=== EXERCISE DESCRIPTION ===
Working through the records below, count the lines that include "agent". The reply is that number alone.

=== TASK DATA ===
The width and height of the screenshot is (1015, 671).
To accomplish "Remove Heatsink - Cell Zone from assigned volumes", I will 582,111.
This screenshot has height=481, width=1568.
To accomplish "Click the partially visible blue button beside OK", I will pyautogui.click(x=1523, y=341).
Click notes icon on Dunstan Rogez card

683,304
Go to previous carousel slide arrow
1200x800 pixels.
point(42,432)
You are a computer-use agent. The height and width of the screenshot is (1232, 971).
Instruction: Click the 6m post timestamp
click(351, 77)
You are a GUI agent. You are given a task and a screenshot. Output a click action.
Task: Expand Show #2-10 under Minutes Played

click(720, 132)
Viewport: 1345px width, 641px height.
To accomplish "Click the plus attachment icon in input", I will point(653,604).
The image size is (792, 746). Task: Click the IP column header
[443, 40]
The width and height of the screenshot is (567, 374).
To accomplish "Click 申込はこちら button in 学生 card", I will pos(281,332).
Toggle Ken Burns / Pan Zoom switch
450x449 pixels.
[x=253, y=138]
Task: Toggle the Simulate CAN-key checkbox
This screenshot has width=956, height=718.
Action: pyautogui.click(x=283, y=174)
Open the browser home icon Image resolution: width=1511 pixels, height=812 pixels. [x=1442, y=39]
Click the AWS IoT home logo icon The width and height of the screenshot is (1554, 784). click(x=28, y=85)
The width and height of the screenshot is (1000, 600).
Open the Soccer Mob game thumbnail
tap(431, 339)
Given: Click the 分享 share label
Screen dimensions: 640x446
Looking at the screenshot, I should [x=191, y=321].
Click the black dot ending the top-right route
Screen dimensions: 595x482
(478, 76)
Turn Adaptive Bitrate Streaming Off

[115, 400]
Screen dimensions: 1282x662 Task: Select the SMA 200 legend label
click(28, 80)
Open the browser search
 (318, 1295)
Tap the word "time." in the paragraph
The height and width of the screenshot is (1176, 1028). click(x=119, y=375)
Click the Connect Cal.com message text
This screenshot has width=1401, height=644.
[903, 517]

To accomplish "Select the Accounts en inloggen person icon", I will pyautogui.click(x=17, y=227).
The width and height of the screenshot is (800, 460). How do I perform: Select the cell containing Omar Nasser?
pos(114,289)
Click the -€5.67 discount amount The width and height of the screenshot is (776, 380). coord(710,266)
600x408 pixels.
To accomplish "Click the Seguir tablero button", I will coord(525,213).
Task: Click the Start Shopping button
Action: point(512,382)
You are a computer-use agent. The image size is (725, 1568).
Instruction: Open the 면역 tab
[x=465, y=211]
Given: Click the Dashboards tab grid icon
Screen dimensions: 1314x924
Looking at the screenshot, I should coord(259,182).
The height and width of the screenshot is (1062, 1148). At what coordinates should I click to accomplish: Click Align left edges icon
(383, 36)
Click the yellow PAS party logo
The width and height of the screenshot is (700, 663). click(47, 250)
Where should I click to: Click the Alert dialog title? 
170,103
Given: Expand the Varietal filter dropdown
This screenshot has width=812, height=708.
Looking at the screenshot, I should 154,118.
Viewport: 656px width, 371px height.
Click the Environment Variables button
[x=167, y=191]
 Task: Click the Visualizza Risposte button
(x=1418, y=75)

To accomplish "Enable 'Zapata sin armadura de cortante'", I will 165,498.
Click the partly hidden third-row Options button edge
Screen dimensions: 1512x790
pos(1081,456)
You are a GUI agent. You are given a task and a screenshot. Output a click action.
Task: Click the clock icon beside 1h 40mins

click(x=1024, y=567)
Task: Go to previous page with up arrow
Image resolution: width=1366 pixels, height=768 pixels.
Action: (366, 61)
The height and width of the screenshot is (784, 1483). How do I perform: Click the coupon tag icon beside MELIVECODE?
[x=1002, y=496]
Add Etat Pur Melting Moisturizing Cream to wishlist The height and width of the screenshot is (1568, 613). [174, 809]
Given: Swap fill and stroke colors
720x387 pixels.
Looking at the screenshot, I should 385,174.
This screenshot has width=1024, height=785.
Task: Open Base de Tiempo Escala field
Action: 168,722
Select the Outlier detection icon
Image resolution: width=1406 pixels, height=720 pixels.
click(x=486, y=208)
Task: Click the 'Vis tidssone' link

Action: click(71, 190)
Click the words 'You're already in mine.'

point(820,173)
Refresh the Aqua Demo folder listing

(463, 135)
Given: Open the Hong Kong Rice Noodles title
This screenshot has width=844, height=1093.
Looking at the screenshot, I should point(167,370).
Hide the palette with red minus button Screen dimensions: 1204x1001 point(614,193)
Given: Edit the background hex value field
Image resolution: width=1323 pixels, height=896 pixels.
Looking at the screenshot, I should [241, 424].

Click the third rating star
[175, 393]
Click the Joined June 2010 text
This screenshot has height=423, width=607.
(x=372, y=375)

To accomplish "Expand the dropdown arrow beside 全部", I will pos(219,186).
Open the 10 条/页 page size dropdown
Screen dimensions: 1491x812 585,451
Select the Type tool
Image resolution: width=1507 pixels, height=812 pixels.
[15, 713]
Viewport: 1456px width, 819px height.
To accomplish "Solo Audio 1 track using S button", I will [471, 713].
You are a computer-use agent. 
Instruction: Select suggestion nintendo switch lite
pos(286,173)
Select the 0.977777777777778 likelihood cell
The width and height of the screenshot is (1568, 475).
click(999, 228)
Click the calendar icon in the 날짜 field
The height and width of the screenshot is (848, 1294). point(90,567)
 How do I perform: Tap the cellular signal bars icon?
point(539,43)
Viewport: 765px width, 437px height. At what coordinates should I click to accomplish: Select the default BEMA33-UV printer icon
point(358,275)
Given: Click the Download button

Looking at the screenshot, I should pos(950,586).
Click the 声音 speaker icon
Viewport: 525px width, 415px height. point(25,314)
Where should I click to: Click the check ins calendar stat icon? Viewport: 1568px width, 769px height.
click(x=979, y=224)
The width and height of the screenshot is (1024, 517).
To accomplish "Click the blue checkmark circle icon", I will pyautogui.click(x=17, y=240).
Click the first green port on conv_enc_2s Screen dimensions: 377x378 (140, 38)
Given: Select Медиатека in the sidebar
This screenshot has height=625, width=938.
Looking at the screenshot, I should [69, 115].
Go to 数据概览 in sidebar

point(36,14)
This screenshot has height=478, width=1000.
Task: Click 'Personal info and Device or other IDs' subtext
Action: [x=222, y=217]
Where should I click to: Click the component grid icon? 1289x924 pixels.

=== RESPONSE ===
5